OMAHA (DTN) -- As Congress tries to draft a farm bill, the National Corn Growers Association is calling on lawmakers to add a one-time mandatory base-acre update for commodity programs.

Last week when NCGA held its Corn Congress in Washington, D.C., the group's delegate farmers voted on a proposal from its South Dakota members to back a policy that would lead to a "one-time nationwide mandatory base-acre update, as determined by recent planting history."

Politico reported on the NCGA policy proposal, which "has sent ripples of anxiety through congressional offices working on the farm bill."

NCGA, in a statement to DTN, stated one of the group's principles for the next farm bill is to strengthen the producer safety net.

"Because the base acres used for the Agriculture Risk Coverage and Price Loss Coverage commodity programs do not reflect recent crop planting history, corn growers voted to adopt a new policy supporting a nationwide mandatory base-acre update. If enacted by Congress, this policy would modernize base acres and address the accessibility of these farm programs."

·····

Short exercise 1:
Name every place mentioned in the corn growers' farm bill article.
Short exercise 2:
Shorten the paragraph beginning "Last week when NCGA held its Corn Congress" from the farm bill article to a single brief sentence that keeps its main facts.
Short exercise 3:
Carry on the article about the corn growers' base-acre proposal, starting after its final sentence.
You won't need the listing that comes next for any of this.

Collected data:
·····

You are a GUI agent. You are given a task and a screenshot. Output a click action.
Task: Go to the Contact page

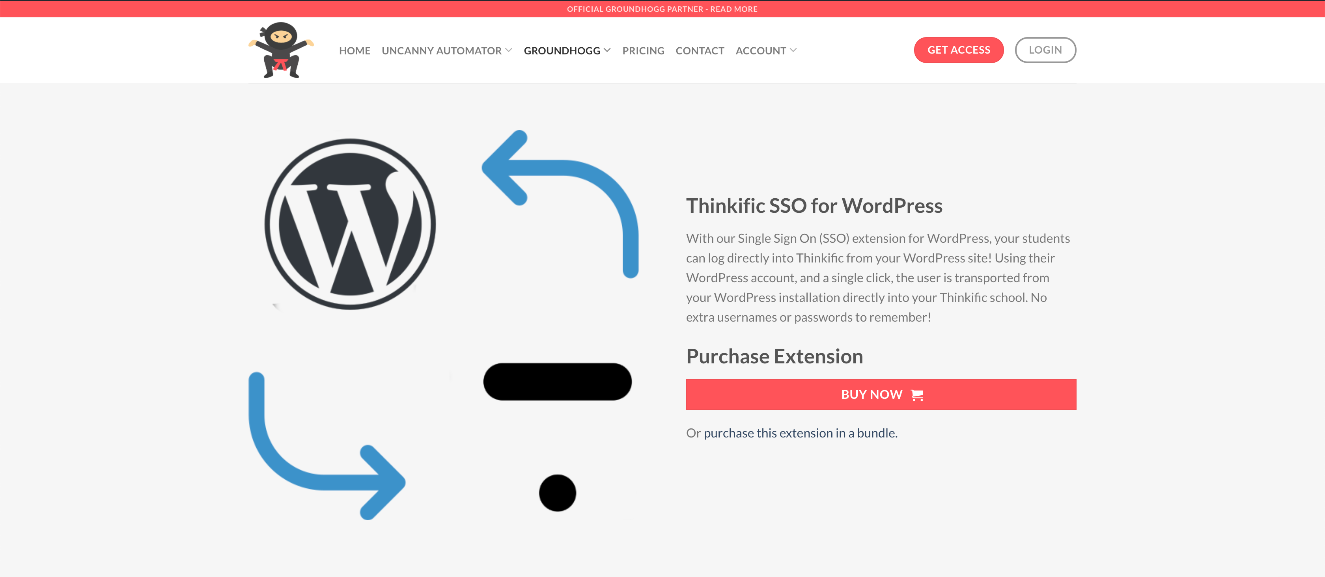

·····

Final result 1:
- Omaha
- Washington, D.C.
- South Dakota

Final result 2:
At last week's NCGA Corn Congress in Washington, D.C., delegate farmers voted on a South Dakota members' proposal backing a one-time nationwide mandatory base-acre update based on recent planting history.

Final result 3:
Going back to the 1996 farm bill, base acres were created to "decouple" direct safety net payments from actual planted acres but tie them to historical production on the farm. Congress crafted base acres as a way to meet World Trade Organization agreements and ensure planting decisions were not distorted by farmers planting specific crops in a given year because of government programs.

It's unclear how much a mandatory update of base acres would cost. The Congressional Budget Office has been overwhelmed with requests for budget scores from lawmakers working on farm-bill proposals.

The Congressional Research Service (CRS) issued a brief report on base acres in May. CRS researchers stated opening up base acres for updates in acreage or yield could increase the costs for the ARC and PLC programs, and "may require additional funding or reductions for other farm bill priorities."

The CRS report also suggested Congress could consider the impacts of mandatory or voluntary updates of existing base-acre reallocations.


USDA reports there are 274 million total base acres across 11 commodities. Corn (100.7 ma), wheat (69.7 ma) and soybeans (55.8 ma) take up 82.5% of total base acres.

If producers were required to update their base acres based on actual planting, soybeans would see a significant increase in acreage while wheat acres would decline. Certain states would also see shifts in acreage as corn and soybeans are grown more in Northern Plains states.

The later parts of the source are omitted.